Text shown Block Start
Clean Energy and EV Names: A Split Story
Hydrogen and clean-energy names are diverging sharply from the traditional EV names in the same risk category:
- FCEL is the standout of the entire list - up 43.1% in a single week and 335.1% over three months, though it's still 21.9% below its 52-week high.
- PLUG is up 17.3% over three months but down 35.5% over the past month - a sign of a sharp recent pullback inside a longer uptrend.
- WKHS is down across every timeframe measured, including -5.7% for the week and -81.5% from its high.
- NKLA, MULN, and GOEV could not be reliably scored in this dataset due to data errors in the source file and are excluded here rather than reported inaccurately.
Text shown Block End
* Action item A:
In the passage on clean energy and EV names, how far below its 52-week high is FCEL?
* Action item B:
According to the passage on clean energy and EV names, why are NKLA, MULN, and GOEV left out? Answer in one or two sentences.
* Action item C:
Pick up the passage on clean energy and EV names after its final line and continue it.
The items that come next are separate material, unrelated to the passage on clean energy and EV names.
Dataset extract Block Start
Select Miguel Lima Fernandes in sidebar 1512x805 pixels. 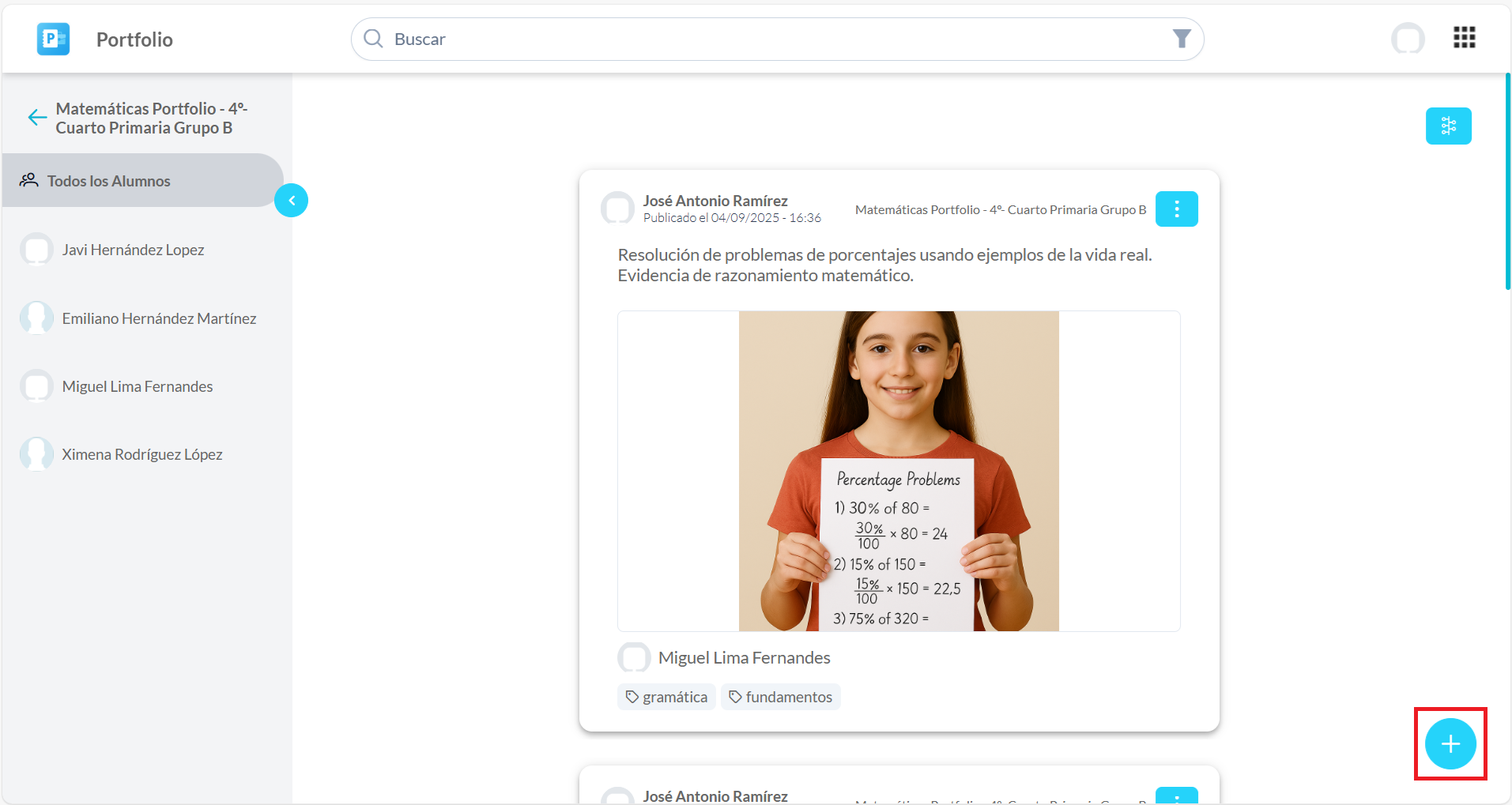point(138,386)
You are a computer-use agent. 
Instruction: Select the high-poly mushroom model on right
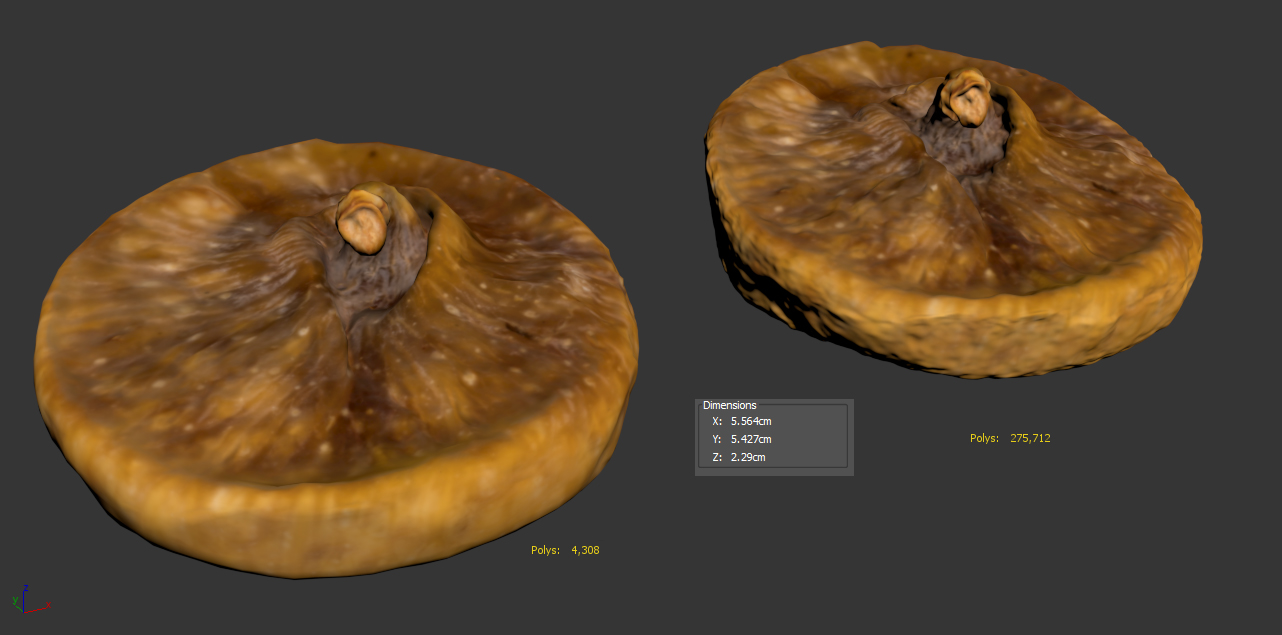pyautogui.click(x=955, y=210)
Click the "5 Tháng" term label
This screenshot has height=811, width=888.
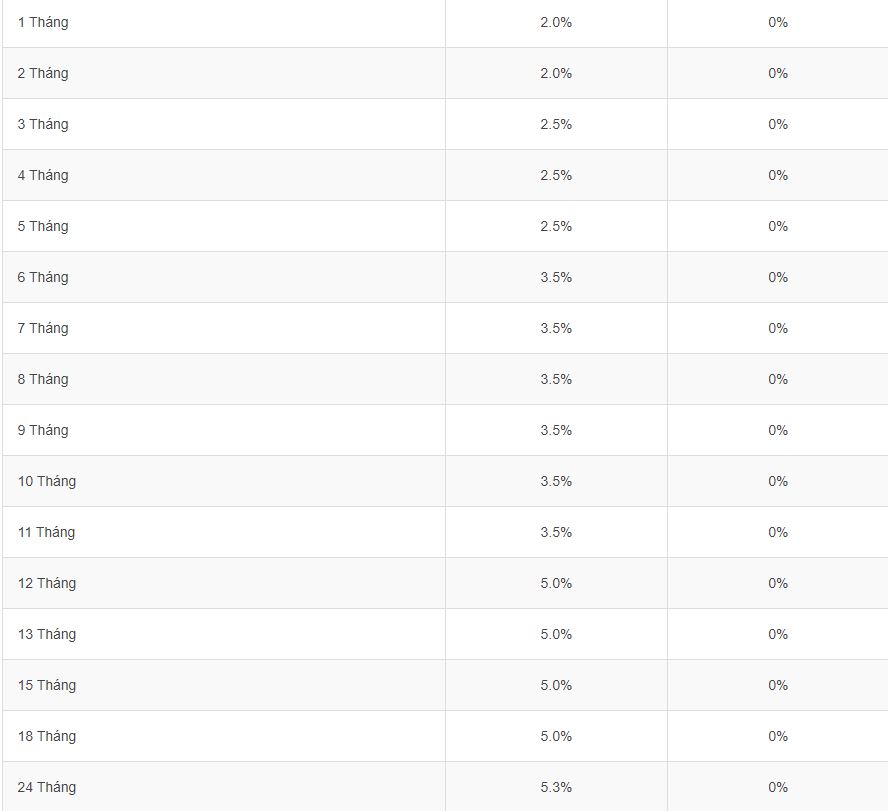[43, 226]
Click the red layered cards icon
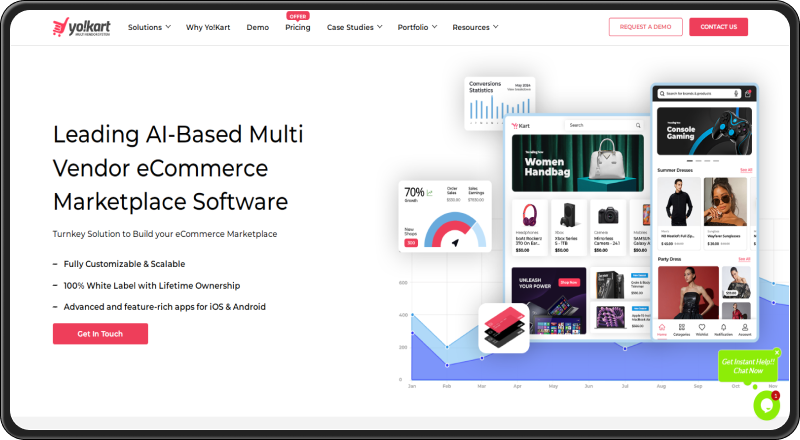800x440 pixels. 504,328
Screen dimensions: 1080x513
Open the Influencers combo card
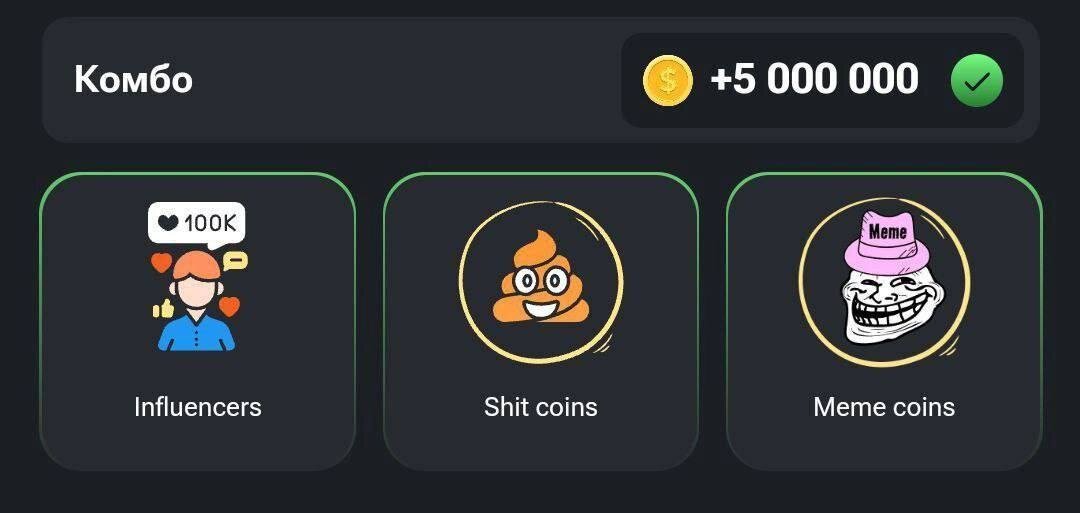[198, 322]
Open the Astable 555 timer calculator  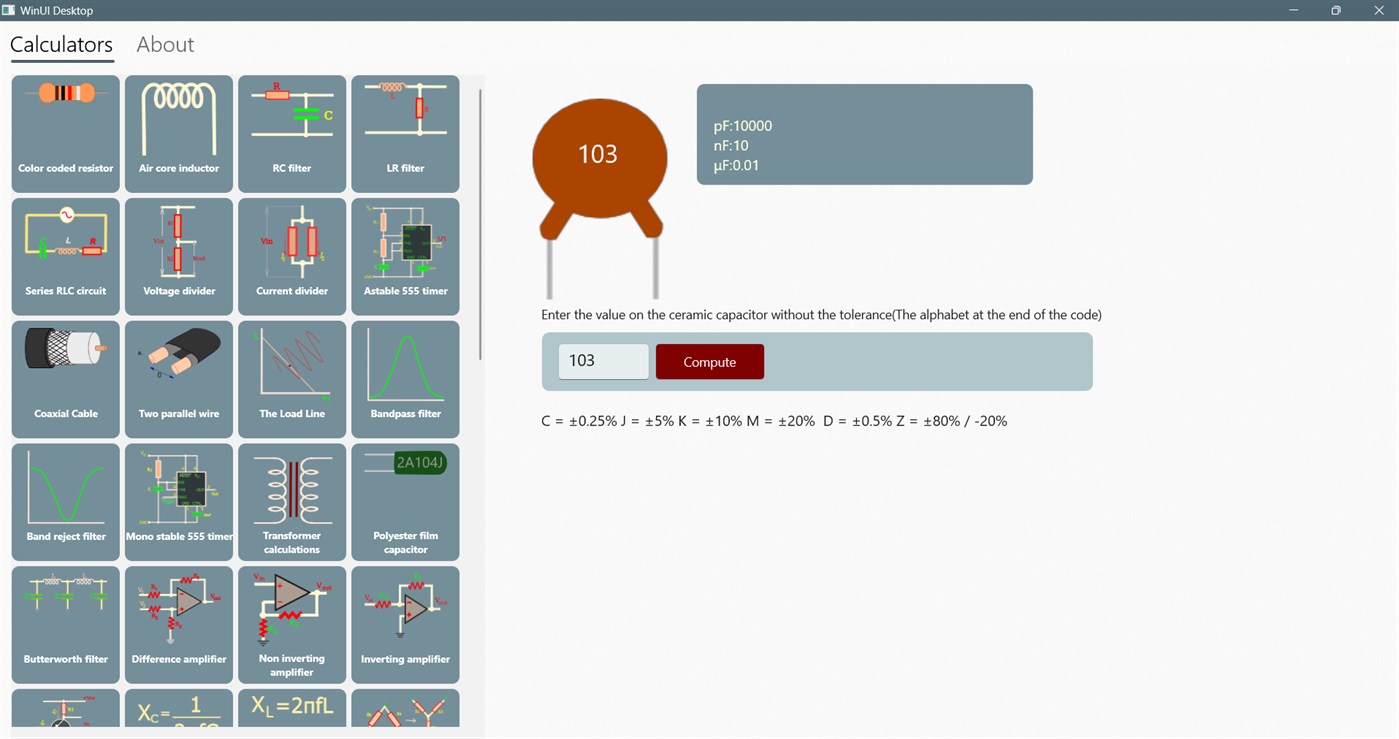[x=405, y=256]
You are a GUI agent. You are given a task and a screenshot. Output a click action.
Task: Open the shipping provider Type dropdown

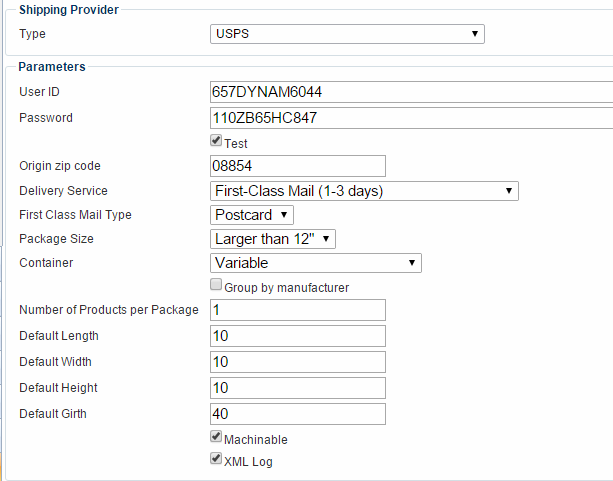point(346,34)
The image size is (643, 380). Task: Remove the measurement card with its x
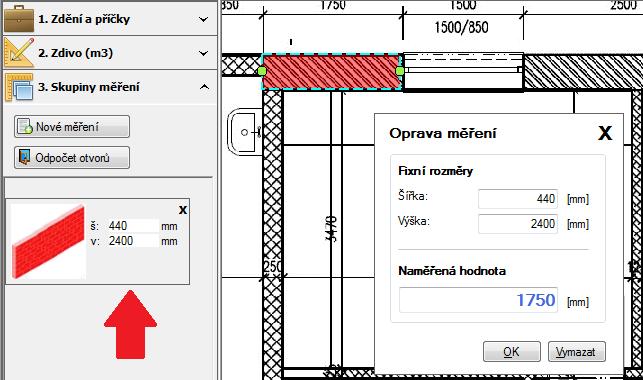182,210
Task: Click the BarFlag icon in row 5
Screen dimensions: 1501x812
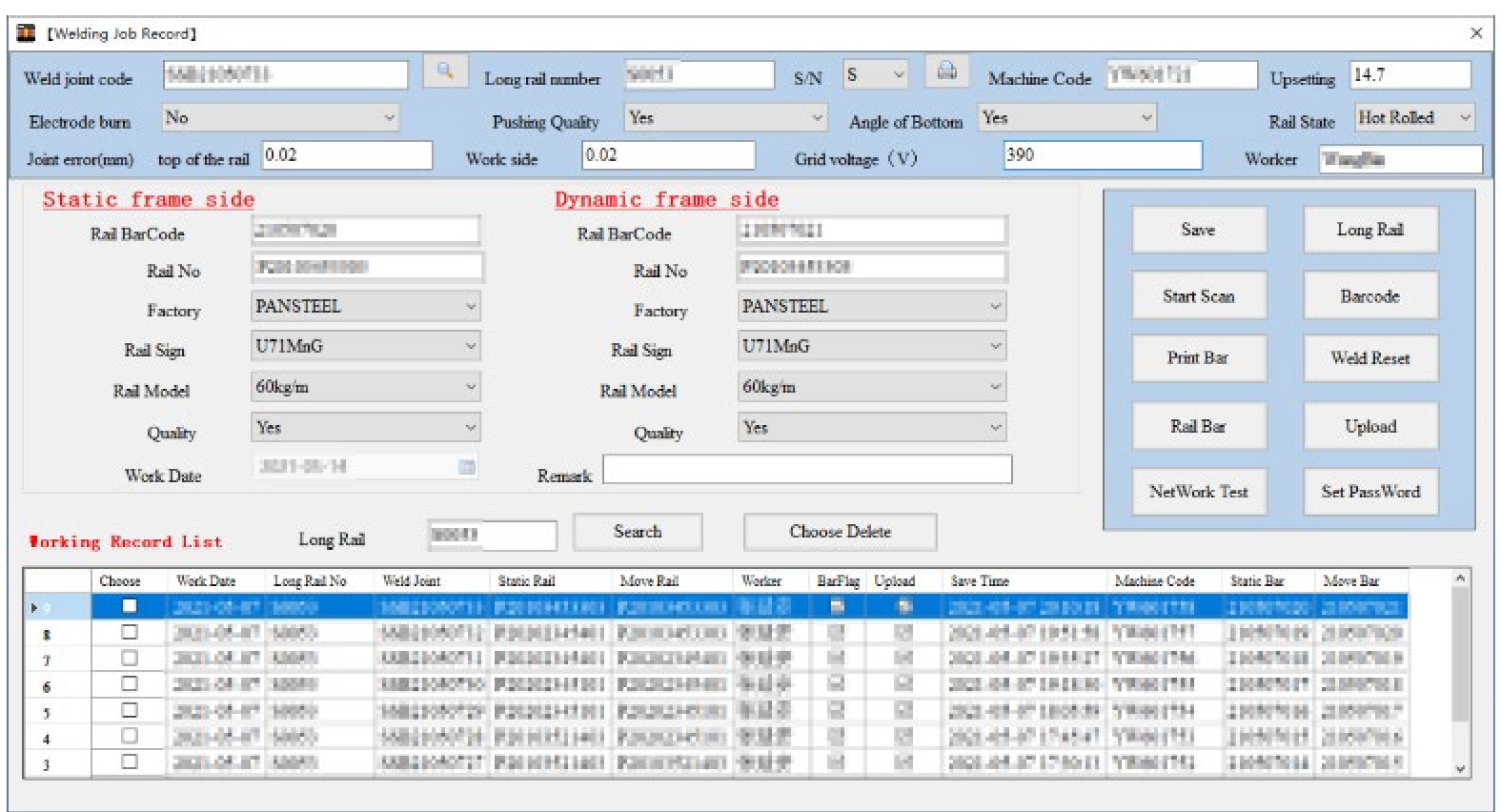Action: point(836,710)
Dataset extract Block End
* Written response A:
21.9%

* Written response B:
Data errors in the source file meant they could not be reliably scored. They were excluded rather than reported inaccurately.

* Written response C:
Quantum Computing and Deep-Tech Small-Caps
This corner of the market shows some of the widest gaps between short-term and long-term performance:
| Ticker | 1W Return | 1M Return | 3M Return | Off 52-Wk High |
|---|---|---|---|---|
| ARQQ | -13.9% | +44.6% | +73.1% | -59.6% |
| QUBT | -0.4% | -26.1% | +36.3% | -63.2% |
| QSI | +8.1% | -25.0% | +24.0% | -64.6% |
| LAES | -4.4% | -18.3% | +20.7% | -60.4% |
These names show strong 3-month momentum but sharp recent pullbacks - several are down double digits over the past month even while still up sharply over the quarter. That combination (strong 3-month, weak 1-month) often signals a stock that ran hard earlier and has since cooled off, rather than one just starting a move.
Featured Snippet: What Does "% Off High" Actually Tell You?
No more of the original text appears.